Communicating with the Front-End: The UI Protocol
A key challenge in full-stack agent applications is how the back-end agent communicates UI requirements to the front-end. While simple text responses are common, more advanced applications require interactive elements.
A modern approach is to use a declarative UI protocol like Google’s A2UI (Agent-to-User Interface). Instead of the agent generating HTML or JavaScript (which is insecure), it sends a structured JSON payload describing the desired interface (e.g., “show a form with a date picker and a submit button”). The front-end application then renders this using its own native, pre-approved components. This keeps the application secure, fast, and visually consistent.
3. Layer 2: The Back-End (API Server)
The back-end acts as the secure bridge between the user-facing front-end and the powerful agent core. It is essential for protecting sensitive information and managing the application’s logic.
Key Responsibilities:
- Exposing an API Endpoint: Providing a single point of entry for the front-end (e.g., a REST endpoint or a WebSocket for real-time communication).
- Security and Authentication: Protecting sensitive API keys and credentials. The front-end should never have direct access to LLM API keys.
- Session Management: Handling user sessions and connecting them to the correct agent instance or chat history.
- Task Orchestration: Receiving requests from the front-end and passing them to the Agent Core for execution. It then streams the results from the agent back to the front-end.
4. Layer 3: The Agent Core (Reasoning Engine)
The Agent Core is where the actual agentic work happens. It runs the Agentic Execution Loop described in the previous document, taking a high-level goal and breaking it down into a series of steps.
Key Components:
- Reasoning Engine (LLM): The Large Language Model (e.g., GPT, Claude, Gemini) that powers the agent’s planning and decision-making.

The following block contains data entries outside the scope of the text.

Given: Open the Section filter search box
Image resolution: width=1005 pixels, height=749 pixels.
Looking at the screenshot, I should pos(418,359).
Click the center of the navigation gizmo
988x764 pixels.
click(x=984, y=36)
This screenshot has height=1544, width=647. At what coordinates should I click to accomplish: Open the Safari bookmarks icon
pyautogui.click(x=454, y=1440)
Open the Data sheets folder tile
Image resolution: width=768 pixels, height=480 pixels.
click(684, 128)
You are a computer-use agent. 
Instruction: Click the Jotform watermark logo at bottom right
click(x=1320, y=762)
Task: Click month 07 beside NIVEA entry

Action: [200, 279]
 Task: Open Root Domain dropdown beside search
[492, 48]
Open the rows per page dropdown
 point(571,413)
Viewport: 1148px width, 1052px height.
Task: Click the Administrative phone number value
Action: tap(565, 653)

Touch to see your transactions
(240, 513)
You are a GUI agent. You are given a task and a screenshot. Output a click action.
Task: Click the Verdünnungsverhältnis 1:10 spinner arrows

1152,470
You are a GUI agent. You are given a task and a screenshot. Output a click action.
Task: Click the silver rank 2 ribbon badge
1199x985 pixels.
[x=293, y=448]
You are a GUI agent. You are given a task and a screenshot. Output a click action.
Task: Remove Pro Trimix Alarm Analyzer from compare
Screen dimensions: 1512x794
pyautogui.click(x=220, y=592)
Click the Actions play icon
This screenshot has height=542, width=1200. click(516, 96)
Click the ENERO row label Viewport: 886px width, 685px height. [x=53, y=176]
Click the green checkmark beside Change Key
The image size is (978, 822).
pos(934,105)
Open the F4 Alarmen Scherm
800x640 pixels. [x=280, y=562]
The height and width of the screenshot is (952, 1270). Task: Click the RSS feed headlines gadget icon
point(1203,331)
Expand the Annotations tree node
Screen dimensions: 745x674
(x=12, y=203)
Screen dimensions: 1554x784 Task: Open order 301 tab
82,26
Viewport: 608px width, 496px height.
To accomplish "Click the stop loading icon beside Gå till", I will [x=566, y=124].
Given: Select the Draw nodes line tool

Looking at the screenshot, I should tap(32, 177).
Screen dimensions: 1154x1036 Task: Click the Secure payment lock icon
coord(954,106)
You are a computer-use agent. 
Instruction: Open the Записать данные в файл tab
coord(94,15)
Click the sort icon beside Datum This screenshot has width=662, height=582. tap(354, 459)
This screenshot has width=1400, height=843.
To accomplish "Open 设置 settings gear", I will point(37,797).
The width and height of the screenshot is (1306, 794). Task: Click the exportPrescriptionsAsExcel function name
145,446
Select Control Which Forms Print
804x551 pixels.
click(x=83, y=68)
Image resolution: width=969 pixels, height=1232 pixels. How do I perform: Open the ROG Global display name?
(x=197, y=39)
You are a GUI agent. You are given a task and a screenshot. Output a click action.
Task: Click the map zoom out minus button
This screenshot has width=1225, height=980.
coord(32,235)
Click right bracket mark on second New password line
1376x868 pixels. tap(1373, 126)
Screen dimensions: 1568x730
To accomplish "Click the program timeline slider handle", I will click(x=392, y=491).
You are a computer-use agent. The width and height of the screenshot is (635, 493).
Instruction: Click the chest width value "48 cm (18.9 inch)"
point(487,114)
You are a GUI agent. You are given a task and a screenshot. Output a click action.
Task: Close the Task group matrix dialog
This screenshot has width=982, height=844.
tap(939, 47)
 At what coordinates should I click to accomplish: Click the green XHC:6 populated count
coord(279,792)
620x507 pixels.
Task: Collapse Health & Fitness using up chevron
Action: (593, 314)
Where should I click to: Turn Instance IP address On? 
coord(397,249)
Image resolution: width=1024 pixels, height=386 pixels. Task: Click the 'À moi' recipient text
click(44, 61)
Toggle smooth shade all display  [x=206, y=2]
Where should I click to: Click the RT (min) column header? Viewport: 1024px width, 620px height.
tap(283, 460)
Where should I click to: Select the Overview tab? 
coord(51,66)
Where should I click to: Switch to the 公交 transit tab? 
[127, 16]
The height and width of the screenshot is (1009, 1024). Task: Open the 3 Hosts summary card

- Orchestration Logic: The framework (like LangGraph or LlamaIndex) or custom code that manages the
Reason -> Act -> Observeloop. - Tool Belt: The collection of external tools (APIs, functions, database clients) the agent can use to act on the world.
- Memory: The system for storing short-term (working) memory and long-term (persistent) memory, often using a vector database.
5. The End-to-End Data Flow
A typical interaction follows this sequence:
- User submits a prompt on the Front-End.
- The Front-End sends a request to the
/run-agentendpoint on the Back-End API. - The Back-End authenticates the request, retrieves the user’s session, and invokes the Agent Core with the prompt.
- The Agent Core begins its execution loop, generating a stream of events (e.g.,
thought,tool_start,tool_end,final_answer). - For each event, the Agent Core sends it back to the Back-End.
- The Back-End immediately streams that event to the Front-End.
- The Front-End receives the event and updates the UI accordingly.
- This continues until the agent completes its task.
6. Example Technology Stack
While the pattern is technology-agnostic, here is a common and powerful stack used to build such applications:
- Front-End: Next.js (React framework) with a UI library like Tailwind CSS.
- Back-End: FastAPI (Python web framework) for its speed and asynchronous capabilities.
- Agent Core:
- Orchestrator: LangGraph for managing the stateful agent loop.
- LLM: OpenAI’s GPT-4 or Anthropic’s Claude 3.
- Memory: ChromaDB or Pinecone for vector-based memory.
7. Key Takeaways
- Decoupling is Key: A robust agent application separates its UI (Front-End), its server logic (Back-End), and its reasoning engine (Agent Core).
- Security is paramount: Never expose API keys or other secrets in the front-end. The back-end’s primary role is to act as a secure intermediary.
- Streaming is the Standard: A good agent UI provides real-time visibility into the agent’s thought process through streaming. This builds user trust and makes the system feel more interactive.
- This Architecture is Generic: This pattern provides a solid foundation for any interactive agent application, regardless of the specific frameworks or LLMs used.